Saya lebih percaya dengan pengawasan via hati nurani kita sendiri. Sebagai dosen di sebuah kampus,
saya mempunyai kebiasaan yang saya terapkan. Setiap kali ujian, mahasiswa tidak saya tunggui. Agar
mereka tidak mencontek, saya tulis di kertas ujian: “Dosen bisa Anda tipu, Tuhan tidak!” Dari
pengalaman empiris saya, ternyata cukup efektif.
Ketika menjadi pembicara di sebuah fakultas kedokteran di kampus top tanah air, di dindingnya ada
tulisan yang baik: “God is watching, give Him a good show!” Wow.
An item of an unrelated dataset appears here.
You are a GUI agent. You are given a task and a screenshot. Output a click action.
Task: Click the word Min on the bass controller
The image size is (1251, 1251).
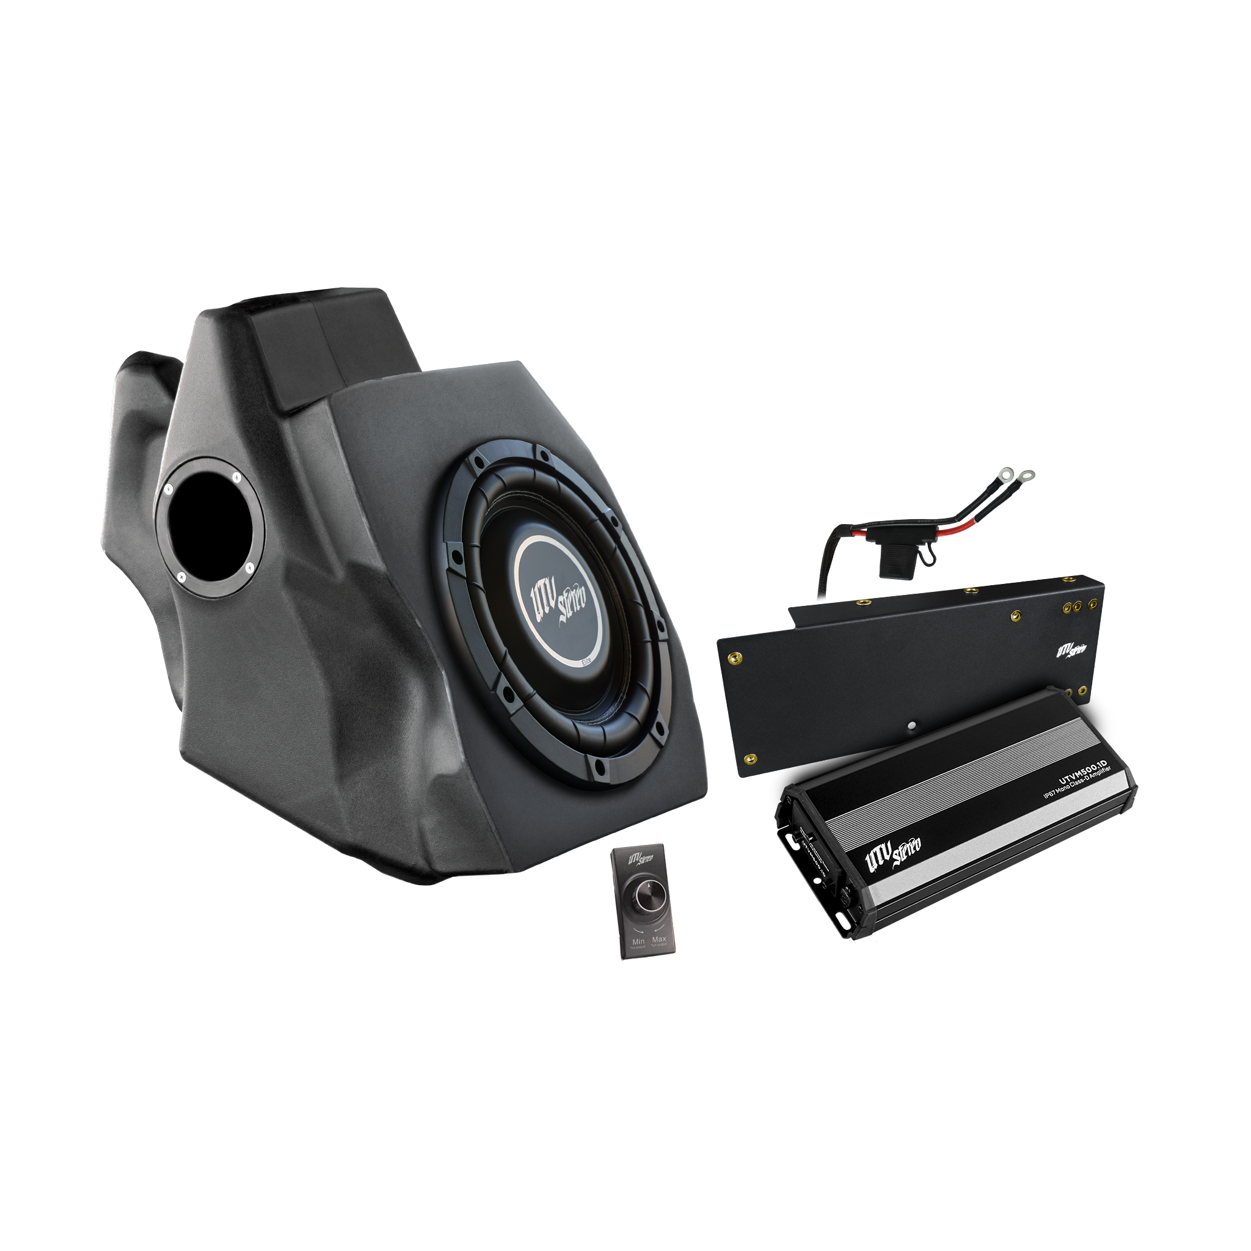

Kisah di bawah ini bisa menggambarkan efektivitas cara itu. Seorang bapak bersama anaknya sedang
berada di jalan yang sepanjang kiri kanannya ditanami semangka. Tiba-tiba bapak itu menghentikan
mobilnya di tepi jalan dan berpesan kepada anaknya: “Nak, tolong awasi muka belakang, kiri dan kanan
ya. Kalau ada orang cepat beritahu Bapak.”
“Kok Bapak tidak minta saya melihat ke atas?”
Seketika bapaknya urung mencuri semangka. Hati nuraninya berteriak lebih kuat ketimbang rasa haus
dan keinginannya untuk mencuri.
Mari kita jaga Indonesia tercinta dengan hati nurani yang jadi panglima.
Xavier Quentin Pranata, dosen, penulis, dan pembicara publik.